--- Activity ---
Which lines in the records below include the word "time"? Report each of them in full.
Start of Dataset records
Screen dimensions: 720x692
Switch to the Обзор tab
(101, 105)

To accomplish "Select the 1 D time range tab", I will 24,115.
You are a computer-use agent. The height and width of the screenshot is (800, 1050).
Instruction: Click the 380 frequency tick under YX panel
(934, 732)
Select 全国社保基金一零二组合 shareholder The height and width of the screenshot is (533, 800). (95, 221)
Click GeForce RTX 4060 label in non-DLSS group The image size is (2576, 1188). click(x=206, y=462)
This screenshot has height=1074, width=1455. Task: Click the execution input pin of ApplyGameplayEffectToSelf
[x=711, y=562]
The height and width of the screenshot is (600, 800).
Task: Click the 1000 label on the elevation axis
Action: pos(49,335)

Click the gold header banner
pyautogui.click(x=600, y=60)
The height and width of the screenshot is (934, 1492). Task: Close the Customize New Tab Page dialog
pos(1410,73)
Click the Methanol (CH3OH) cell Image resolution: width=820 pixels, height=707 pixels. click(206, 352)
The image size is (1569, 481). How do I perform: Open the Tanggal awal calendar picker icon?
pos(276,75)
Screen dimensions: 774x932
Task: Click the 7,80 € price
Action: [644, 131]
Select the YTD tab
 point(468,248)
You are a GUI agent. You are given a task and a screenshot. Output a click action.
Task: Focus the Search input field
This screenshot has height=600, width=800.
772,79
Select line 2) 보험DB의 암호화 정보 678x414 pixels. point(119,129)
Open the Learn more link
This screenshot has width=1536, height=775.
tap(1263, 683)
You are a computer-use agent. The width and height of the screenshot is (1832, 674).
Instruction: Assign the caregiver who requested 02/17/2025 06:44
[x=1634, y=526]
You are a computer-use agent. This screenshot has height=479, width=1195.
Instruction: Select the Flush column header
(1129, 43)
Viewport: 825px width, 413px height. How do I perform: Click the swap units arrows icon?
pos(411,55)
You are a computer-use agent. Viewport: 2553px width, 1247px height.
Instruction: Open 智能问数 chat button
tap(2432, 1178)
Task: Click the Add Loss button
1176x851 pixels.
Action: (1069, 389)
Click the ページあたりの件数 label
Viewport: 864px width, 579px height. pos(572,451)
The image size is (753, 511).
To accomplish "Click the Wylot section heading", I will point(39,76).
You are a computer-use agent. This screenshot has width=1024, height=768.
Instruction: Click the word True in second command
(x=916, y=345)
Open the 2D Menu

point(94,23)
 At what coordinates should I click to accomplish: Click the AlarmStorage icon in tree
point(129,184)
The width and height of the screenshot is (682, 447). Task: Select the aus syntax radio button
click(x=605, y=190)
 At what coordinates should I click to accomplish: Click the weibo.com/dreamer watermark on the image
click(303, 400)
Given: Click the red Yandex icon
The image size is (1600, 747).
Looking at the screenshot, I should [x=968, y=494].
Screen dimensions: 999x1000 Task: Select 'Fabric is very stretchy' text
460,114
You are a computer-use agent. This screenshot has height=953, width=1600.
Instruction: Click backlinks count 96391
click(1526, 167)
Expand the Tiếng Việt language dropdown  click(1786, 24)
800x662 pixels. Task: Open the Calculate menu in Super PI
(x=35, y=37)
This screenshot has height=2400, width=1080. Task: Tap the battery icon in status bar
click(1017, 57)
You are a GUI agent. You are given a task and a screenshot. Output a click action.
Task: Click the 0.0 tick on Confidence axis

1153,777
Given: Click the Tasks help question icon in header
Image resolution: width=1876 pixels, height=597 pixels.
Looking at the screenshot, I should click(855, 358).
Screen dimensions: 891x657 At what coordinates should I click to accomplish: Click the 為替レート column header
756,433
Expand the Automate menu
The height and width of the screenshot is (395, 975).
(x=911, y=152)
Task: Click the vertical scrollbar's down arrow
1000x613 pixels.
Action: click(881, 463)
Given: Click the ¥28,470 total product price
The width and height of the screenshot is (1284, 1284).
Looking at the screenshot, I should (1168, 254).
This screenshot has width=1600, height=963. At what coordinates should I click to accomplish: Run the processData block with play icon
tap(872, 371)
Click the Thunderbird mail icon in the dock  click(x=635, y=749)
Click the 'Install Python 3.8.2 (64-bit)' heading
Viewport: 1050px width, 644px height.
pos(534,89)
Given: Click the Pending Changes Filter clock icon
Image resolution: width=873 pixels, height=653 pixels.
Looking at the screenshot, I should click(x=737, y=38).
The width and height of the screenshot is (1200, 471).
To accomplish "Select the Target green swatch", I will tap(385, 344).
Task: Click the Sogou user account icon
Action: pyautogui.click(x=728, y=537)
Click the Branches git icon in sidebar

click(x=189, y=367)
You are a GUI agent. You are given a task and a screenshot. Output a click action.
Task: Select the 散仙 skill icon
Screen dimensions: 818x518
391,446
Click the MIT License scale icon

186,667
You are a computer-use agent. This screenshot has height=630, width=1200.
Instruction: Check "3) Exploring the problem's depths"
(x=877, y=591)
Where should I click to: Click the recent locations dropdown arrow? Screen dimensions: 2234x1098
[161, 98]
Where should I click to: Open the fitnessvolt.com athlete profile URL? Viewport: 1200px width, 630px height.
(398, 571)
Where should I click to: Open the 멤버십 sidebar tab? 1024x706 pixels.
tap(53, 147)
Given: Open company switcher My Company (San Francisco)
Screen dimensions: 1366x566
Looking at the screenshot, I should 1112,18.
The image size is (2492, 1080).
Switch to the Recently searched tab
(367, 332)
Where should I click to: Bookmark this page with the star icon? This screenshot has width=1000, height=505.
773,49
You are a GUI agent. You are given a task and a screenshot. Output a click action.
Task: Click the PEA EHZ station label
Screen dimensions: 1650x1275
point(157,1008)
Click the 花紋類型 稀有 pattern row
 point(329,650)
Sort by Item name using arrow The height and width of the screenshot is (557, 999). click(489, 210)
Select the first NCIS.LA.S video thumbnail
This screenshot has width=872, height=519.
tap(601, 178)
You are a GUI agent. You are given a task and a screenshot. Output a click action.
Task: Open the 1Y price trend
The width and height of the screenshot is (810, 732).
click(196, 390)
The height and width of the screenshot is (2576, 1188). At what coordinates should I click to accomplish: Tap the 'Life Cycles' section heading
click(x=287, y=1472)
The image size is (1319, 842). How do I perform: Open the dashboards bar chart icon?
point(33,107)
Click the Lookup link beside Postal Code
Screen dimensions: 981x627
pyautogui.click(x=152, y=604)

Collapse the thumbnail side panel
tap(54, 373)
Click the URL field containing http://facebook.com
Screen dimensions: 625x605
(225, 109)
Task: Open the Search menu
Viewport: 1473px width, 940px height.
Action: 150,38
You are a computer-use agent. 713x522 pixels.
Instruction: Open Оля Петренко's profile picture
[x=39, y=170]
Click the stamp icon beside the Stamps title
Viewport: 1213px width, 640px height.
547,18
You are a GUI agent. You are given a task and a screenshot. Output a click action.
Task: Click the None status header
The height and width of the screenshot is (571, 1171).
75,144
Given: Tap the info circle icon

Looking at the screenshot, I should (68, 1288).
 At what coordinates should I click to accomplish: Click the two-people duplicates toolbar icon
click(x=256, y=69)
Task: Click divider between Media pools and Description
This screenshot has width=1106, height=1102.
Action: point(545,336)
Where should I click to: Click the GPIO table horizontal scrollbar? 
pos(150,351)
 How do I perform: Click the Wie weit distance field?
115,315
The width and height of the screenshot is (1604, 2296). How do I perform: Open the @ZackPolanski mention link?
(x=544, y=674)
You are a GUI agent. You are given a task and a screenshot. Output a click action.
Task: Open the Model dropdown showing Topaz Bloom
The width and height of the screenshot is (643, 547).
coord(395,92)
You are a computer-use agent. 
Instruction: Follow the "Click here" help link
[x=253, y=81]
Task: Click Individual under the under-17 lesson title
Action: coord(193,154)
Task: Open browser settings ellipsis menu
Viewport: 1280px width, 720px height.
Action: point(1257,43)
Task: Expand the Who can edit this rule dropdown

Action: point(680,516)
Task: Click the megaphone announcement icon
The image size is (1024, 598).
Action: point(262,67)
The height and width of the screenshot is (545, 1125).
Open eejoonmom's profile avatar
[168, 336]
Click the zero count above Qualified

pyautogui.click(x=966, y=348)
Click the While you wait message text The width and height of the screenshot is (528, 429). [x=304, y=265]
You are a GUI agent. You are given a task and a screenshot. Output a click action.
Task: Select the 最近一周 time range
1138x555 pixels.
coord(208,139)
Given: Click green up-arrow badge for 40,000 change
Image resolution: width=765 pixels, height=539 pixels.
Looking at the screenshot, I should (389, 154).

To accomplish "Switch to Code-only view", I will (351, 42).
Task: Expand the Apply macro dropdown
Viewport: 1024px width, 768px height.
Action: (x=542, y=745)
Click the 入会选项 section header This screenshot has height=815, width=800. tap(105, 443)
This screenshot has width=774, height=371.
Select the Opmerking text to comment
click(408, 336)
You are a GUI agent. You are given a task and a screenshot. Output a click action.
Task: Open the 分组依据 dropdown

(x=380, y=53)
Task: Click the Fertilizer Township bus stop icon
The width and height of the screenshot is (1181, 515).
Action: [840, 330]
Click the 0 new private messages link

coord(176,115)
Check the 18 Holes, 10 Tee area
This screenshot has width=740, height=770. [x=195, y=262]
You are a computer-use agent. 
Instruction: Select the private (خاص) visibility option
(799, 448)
End of Dataset records
--- Exercise output ---
To accomplish "Select the 1 D time range tab", I will 24,115.
Task: Select the 最近一周 time range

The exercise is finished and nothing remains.